I was shocked. Just as she turned, I asked her if the pharmacy recycled, and if the recycled products went in the back. She said, "No! We don't!" She shook the jug in my face again, growled, and stomped off to the back of the store, where she slammed the milk jug into the trash can and shouted (from across the store), "That is where it goes!" She then went out the back door, slamming it as well. I then noticed that all the customers in the store were staring at me. I was embarrassed. They looked at me like they were expecting a response. I didn't know what to say, so I just shrugged my shoulders and went back to the counter at the front of the store, and I thought to myself "Someone should write a song about this," and "I need to finish college so that I can get a job that pays me well enough to be treated this way."
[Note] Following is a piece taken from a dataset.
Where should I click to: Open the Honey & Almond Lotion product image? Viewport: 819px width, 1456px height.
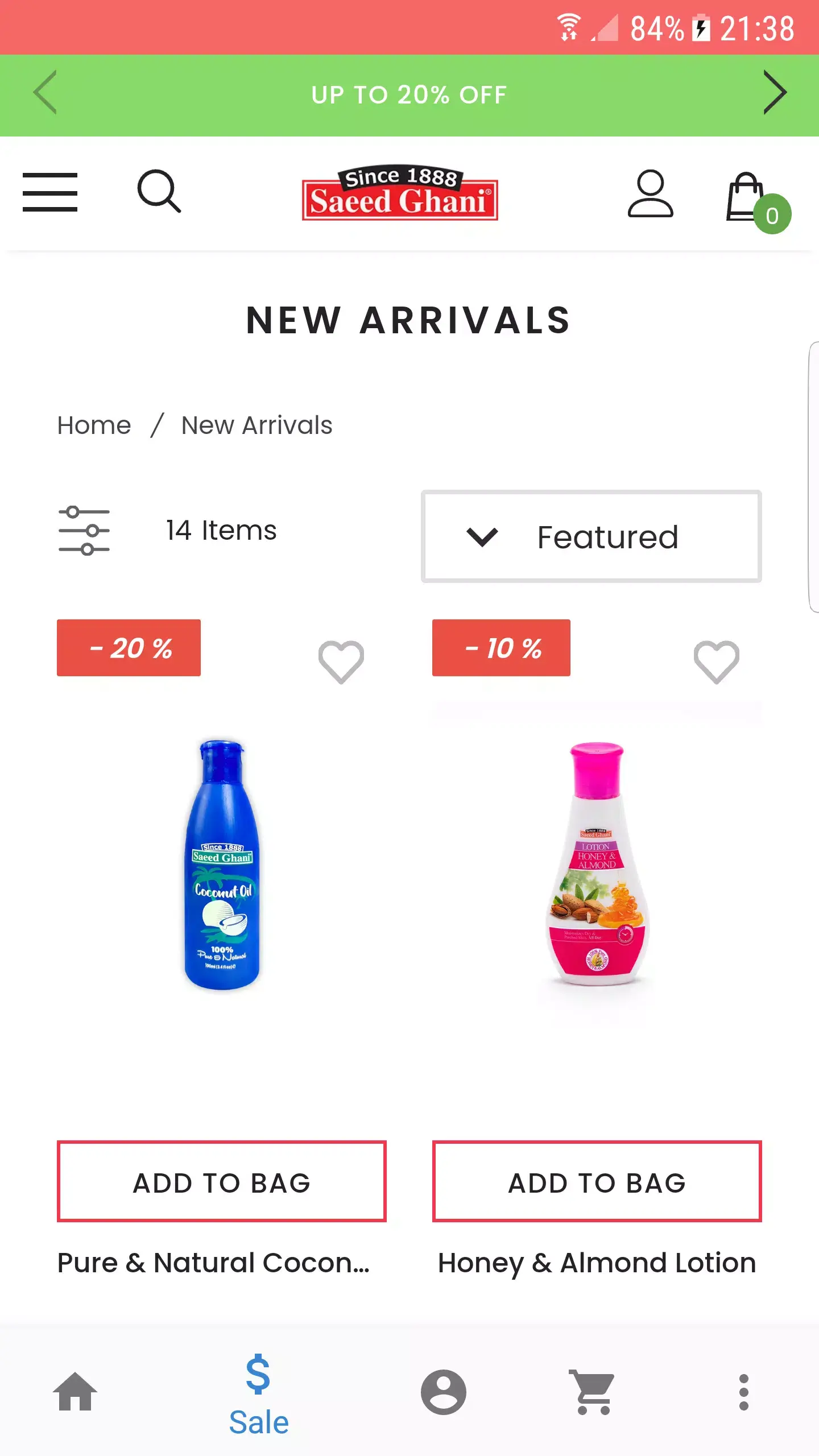click(x=597, y=864)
Well, I did go back to college, I do get paid more to be treated that way by fellow employees, and someone did write a song about that situation--the Neptunes. The Neptunes are former high-school band mates Pharrell and Chad Hugo, and their signature sound often features inorganic, sometimes spacey, synthesizer and synthesize drum patterns (though the drums are often first recorded live, as Pharrell was a drummer), all of which give their electro-funk a less-earthy Parliament feel, as if George Clinton had taken to space on the Mothership and made his records from there. Sometimes, their music can sound, uh, canned: compressed and claustrophobic, funk filtered through tin, giving their records a low bitrate-type sound--lo-fi funk--that works wonders on the dance floor, as the funk has no place left to go (as their spacey records have no space)--no ether in which to escape, so it lands in the dancer and reverberates within.
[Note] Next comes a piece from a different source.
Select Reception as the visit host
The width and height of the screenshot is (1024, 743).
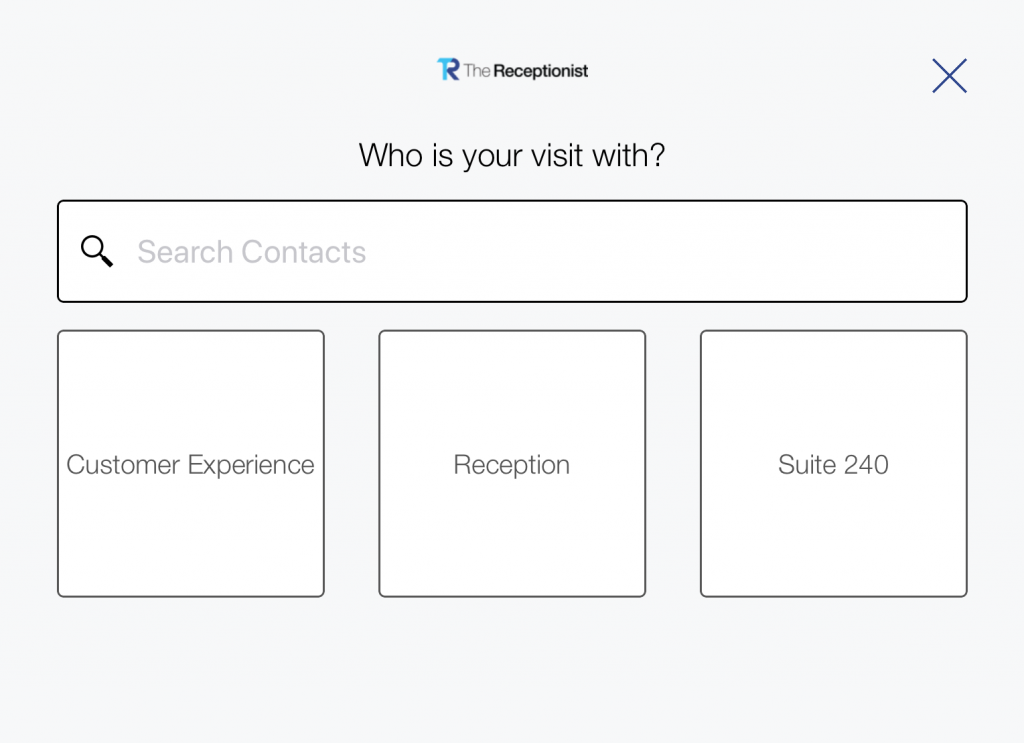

In "Milkshake," the Neptunes enlist R&B singer Kelis (who first appeared on ODB's "Got Your Money" and solo-debuted with the Neptunes in "Caught Out There," both from 1999), and she cooly plays the vamp, bringing a seductive heat to the Neptunes cold, hard, electro-funk, singing a melody that's completely inescapable, and loosening up the song ever so slightly and carefully (isn't that what a tease is supposed to do?). Though the lyrics mention schoolboys (garnering for that weird, fetishist, Britney-Spears-in-Catholic-uniform vibe), Kelis doesn't sing 'em immaturely; she's like the vixen, the one smarter than everyone, in some lost film noir. She's spiked the cream in her milkshakes, concocted with the Neptunes that perfect blend of come-on and not-just-yet. Kelis brings 'em in, and the Neptunes funk keeps them out, and it's that give and take, that flow, that makes this record a hit no matter how many times you've heard it. Kelis keeps making her milkshake, and the Neptunes keep throwing the milk carton in the wrong trashcan. Every time. Something's got to give.